BRIDGET JONES’S BABY [not released at publication of this article]
September 29–October 2

So, who’s the father? Bridget’s forty-something post-Darcy life is rejuvenated and complicated with the arrival of new love. Not based on a novel but on Helen Fielding’s own screenplay.

 

LO AND BEHOLD, REVERIES OF THE CONNECTED WORLD ****
September 29–October 2

Werner Herzog’s documentary exploring the world wide web trawls through the expected talking heads and introduces less high-profile thinkers and commentators. His own downbeat commentary, delivered in the customary and inimitable style, is incisive and stimulating. ‘Just the kind of percolating, wry probe we need into this fast-moving, digitally monopolizing age’ (Los Angeles Times).’ Mr. Herzog’s film may not be a model of organization, but I loved every meandering minute’ (Wall Street Journal). ‘For those looking for a ride through our modern technological world, or indeed a preview of what is to come, this is it’ (The Guardian). ‘Thoughtful, searching and wonderfully moving in its wistful final moments, Lo and Behold may not be Herzog’s most artistically ambitious film, but it’s an intriguing, even important one nonetheless’ (Washington Post). ‘The internet is an elusive quarry. It’s a marvel and a menace, a banal fact of life and a force for incalculable change.
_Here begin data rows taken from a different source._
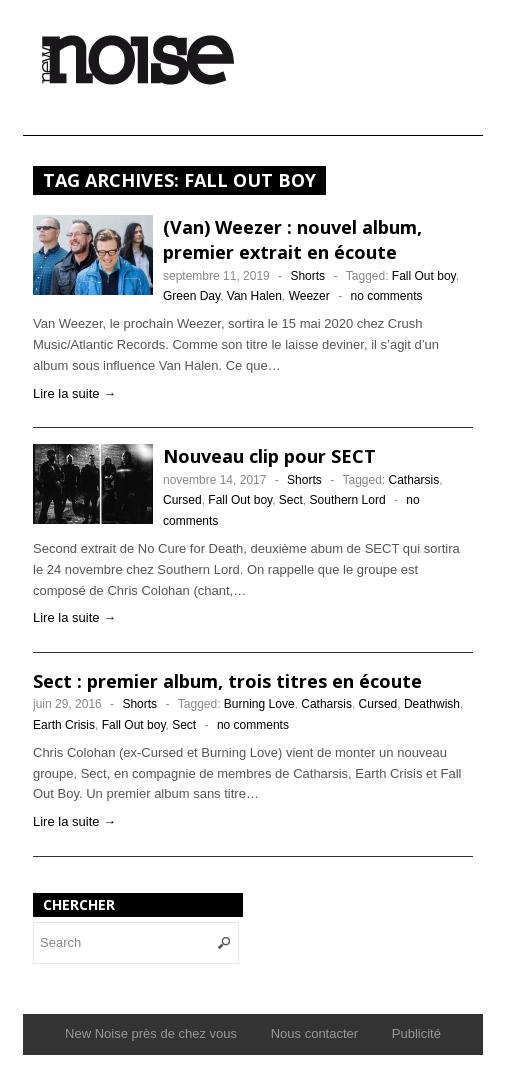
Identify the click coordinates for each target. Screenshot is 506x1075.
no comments (386, 296)
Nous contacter (314, 1033)
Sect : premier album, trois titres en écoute (227, 681)
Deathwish (432, 704)
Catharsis (414, 480)
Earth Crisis (64, 725)
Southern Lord (348, 500)
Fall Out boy (424, 276)
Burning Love (259, 704)
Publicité (416, 1033)
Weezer (309, 296)
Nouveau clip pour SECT (269, 456)
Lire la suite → (74, 393)
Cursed (182, 500)
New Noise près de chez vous (151, 1033)
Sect (291, 500)
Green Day (191, 296)
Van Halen (254, 296)
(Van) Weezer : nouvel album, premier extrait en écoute (292, 239)
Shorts (307, 276)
But it’s also less the subject of this captivating, uneven film than an excuse for its director to add to his collection of memorable faces and voices’ (New York Times).

 

CAFÉ SOCIETY ****
October 6–12

Bobby arrives in Hollywood during the 1930s hoping to work in the film industry. There, he falls in love with his uncle’s secretary, and finds himself swept up in the vibrant café society that defined the spirit of the age. Woody Allen’s latest comedy of manners is a glowing nostalgia trip to golden days long gone. ‘Romantic, bittersweet and funny as hell, Café Society turns Hollywood inside out, rooting through the superficial tinsel to find the real tinsel. You go away gobsmacked, beaming and happy to be both’ (New York Observer). ‘Café Society isn’t peak Allen, in the manner of such recent high points as “Midnight in Paris” (2011) and “Blue Jasmine” (2013), but the film — which could be helpfully subtitled Manhattan v Hollywood — feels lively, lived-in and fallibly human’ (Rolling Stone). ‘The whole film feels charmingly insubstantial, just as it’s meant to, with beautiful settings, amusing people and, for philosophical context, a classic Woody Allen one-liner: “Socrates said the unexamined life is not worth living, but the examined life is no bargain.”’ (Wall Street Journal). ‘Its arresting visual design aside, Cafe Society is upper-middle-late-period Allen, a modestly diverting ditty that will never go down as one of his greats. (But, as most can agree, Allen at his most middling is still better than many hacks at their best.)’ (Washington Post).